• [Task objective]
Turn the items, beginning at the line containing "You are a computer-use agent." and continuing to the end of the items, into a two-column CSV with one row per item. Put each item's text in a quoted "instruction" column and its answer in a quoted "action" column, replace line breaks with spaces, and leave the pictures out.

• [Supplied material]
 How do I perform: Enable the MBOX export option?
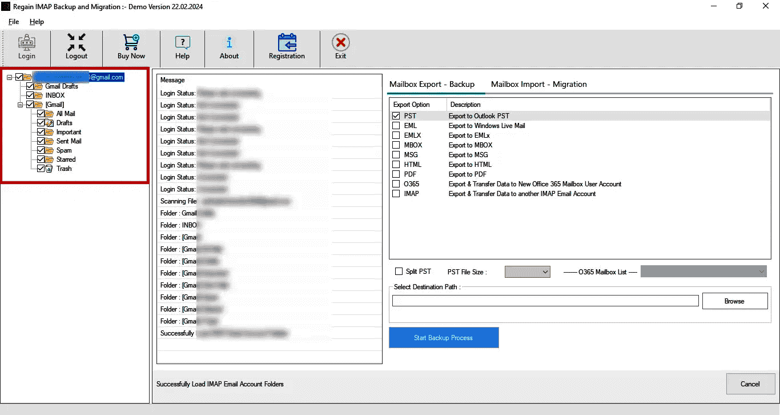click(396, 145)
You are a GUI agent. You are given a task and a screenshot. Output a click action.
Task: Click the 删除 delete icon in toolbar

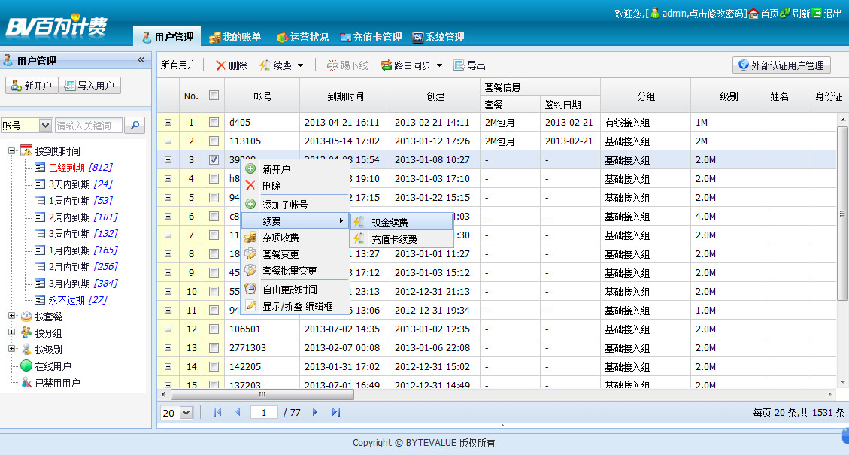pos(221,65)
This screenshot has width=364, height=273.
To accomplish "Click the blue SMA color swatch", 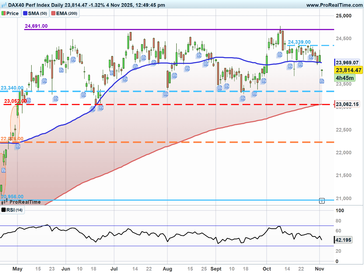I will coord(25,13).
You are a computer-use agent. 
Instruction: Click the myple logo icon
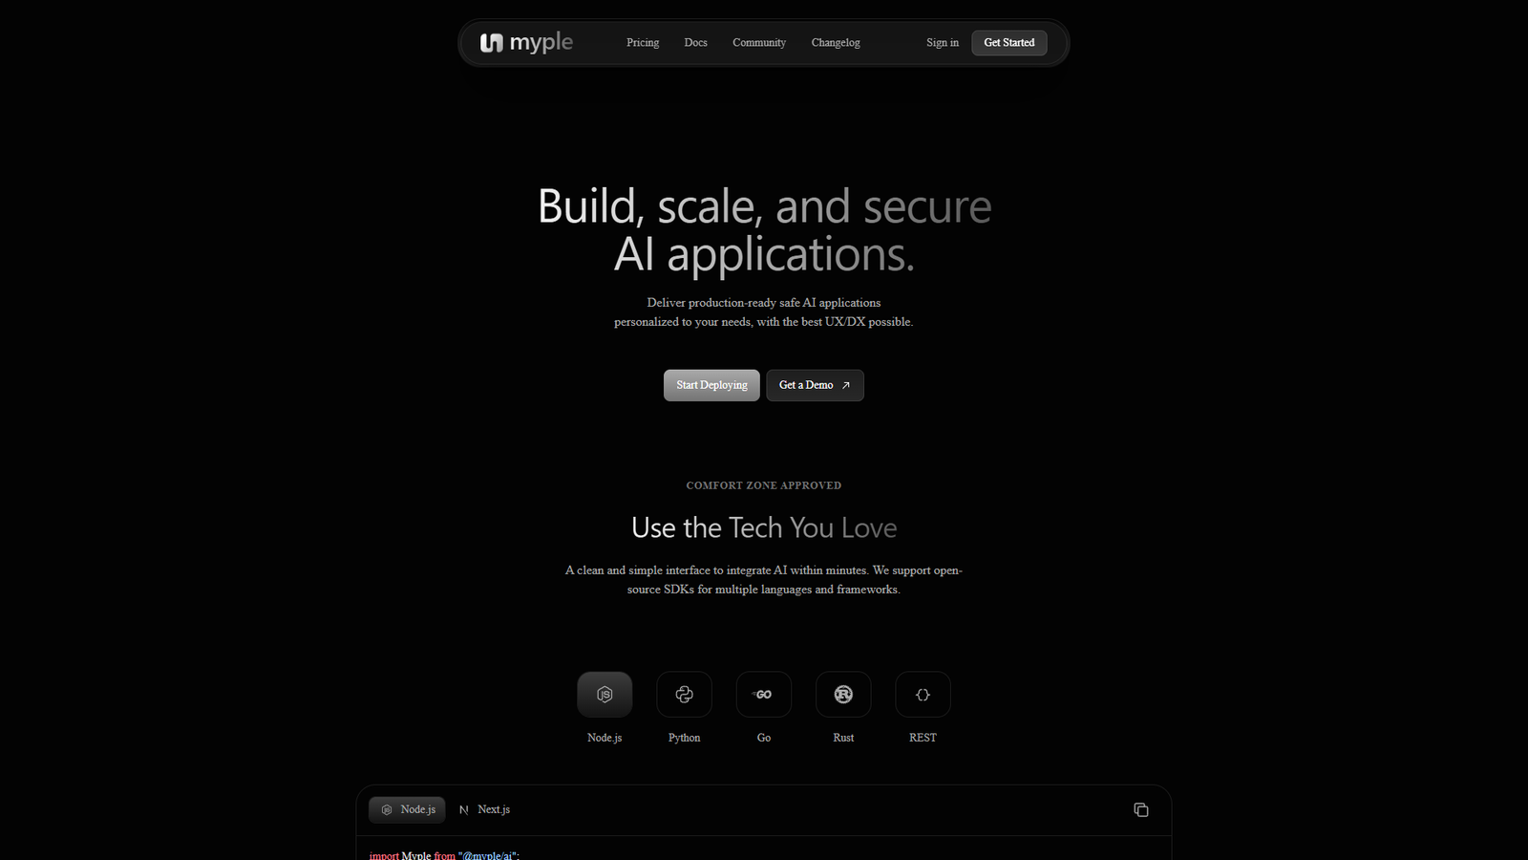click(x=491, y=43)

• [Expected answer]
instruction,action
"You are a computer-use agent. Instruction: Click the myple logo icon","click(x=491, y=43)"